Впрочем, Евстигнеев с нами ездил редко. Он ведь много снимался, часто был где-то в киноэкспедиции. Помню, однажды я вместе с Волчек поехала навестить его в Одессе. Но и там мы его почти не видели — Женя пропадал на съемочной площадке, а мы с Галиной бродили по городу. Как-то раз на набережной встретили Марка Бернеса. Я воспринимала его как какое-то божество. А он остановился и просто сказал: «О, Галя! Привет». Оказалось, что он знал ее отца, в Москве они были соседями… Бернес повел нас обедать в очень красивую старинную гостиницу «Красная», там нам накрыли изысканный стол. Видимо, обстановка подействовала несколько угнетающе — мы с Галей застеснялись, вели себя как-то скованно. А Бернес знай себе веселится: «Девочки, ну что вы такие скромные? Давайте я буду вас развращать!» И дает нам самиздатовским способом отпечатанный рассказ Алексея Толстого «Возмездие». Запрещенный, потому что там было «про это». А вы даже не представляете, как тогда с «этим» было тяжело, нигде ни слова — ни в песне, ни в телепередаче, ни в книгах. Ну нет «этого» — и все тут. За ночь мы с Галей успели прочесть рассказ — по очереди. Самиздат всегда так давали, на одну ночь. Между собой мы прочитанное не обсуждали — были слишком целомудренными для таких разговоров. Но когда утром возвращали рассказ Бернесу, сделали вид, что все это давно знаем: «Ничего особенного!»

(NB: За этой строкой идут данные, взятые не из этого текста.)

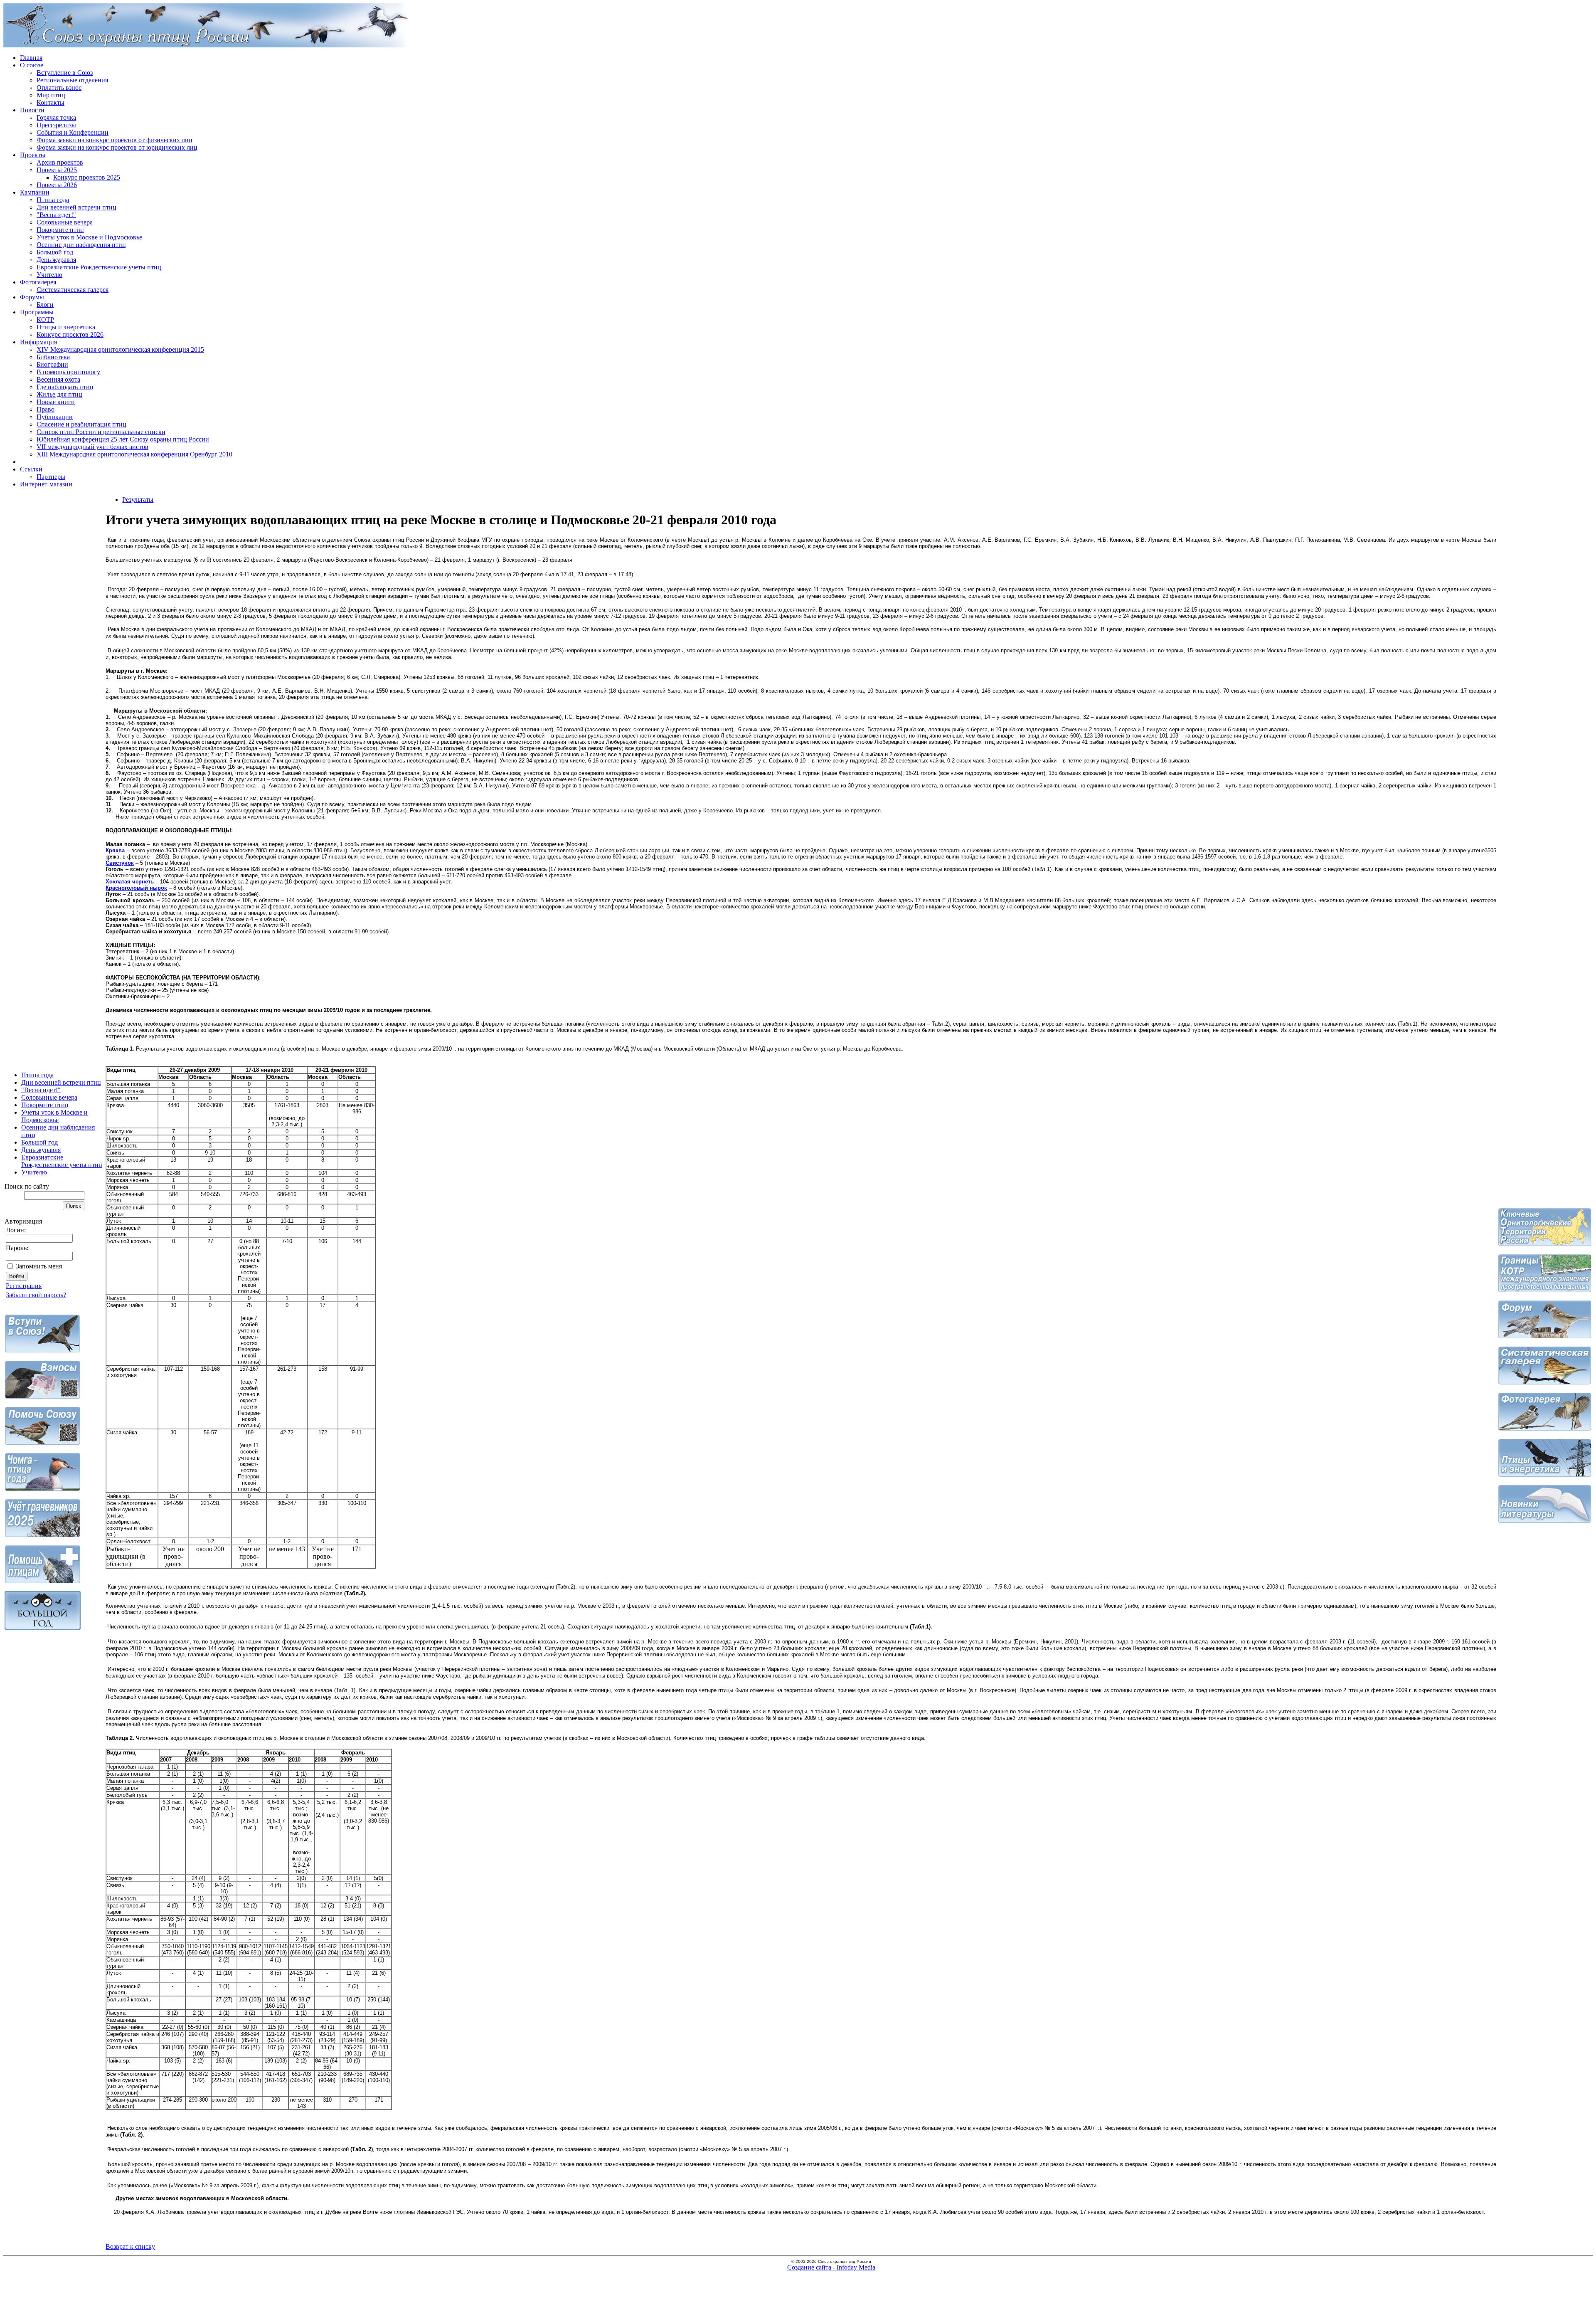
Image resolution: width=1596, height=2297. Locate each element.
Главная (31, 57)
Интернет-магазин (46, 484)
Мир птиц (51, 95)
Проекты (32, 154)
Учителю (49, 274)
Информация (38, 341)
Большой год (55, 252)
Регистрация (24, 1285)
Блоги (45, 304)
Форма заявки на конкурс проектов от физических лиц (114, 139)
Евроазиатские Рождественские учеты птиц (99, 267)
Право (45, 409)
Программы (37, 312)
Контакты (50, 102)
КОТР (45, 319)
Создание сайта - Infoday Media (831, 2267)
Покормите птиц (60, 229)
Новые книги (56, 401)
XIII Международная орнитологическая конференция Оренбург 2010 (134, 454)
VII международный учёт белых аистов (92, 446)
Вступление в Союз (65, 72)
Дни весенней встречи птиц (76, 207)
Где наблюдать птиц (65, 386)
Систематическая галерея (72, 289)
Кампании (34, 192)
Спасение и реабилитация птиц (81, 424)
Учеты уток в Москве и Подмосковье (89, 237)
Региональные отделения (72, 80)
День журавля (56, 259)
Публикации (55, 416)
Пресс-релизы (56, 124)
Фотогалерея (38, 282)
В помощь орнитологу (68, 371)
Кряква (115, 850)
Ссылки (31, 469)
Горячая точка (56, 117)
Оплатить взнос (59, 87)
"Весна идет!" (56, 214)
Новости (32, 109)
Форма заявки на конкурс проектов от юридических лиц (117, 147)
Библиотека (53, 356)
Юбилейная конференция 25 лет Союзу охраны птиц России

Вскоре после той поездки Галя и Женя Евстигнеев расстались. Это произошло в Саратове, где мы всем театром снимались в фильме «Строится мост». Жили все вместе, в одной гостинице. Так что Женя просто взял чемодан и перешел из одного гостиничного номера в другой… Помню, как мы все из-за этого переживали. Не знали, как теперь будем общаться, ведь и Галя, и Женя оставались в театре. Но мудрая и дипломатичная Волчек все устроила так, что для друзей ничего не изменилось. Мы как были одной большой семьей, так и остались...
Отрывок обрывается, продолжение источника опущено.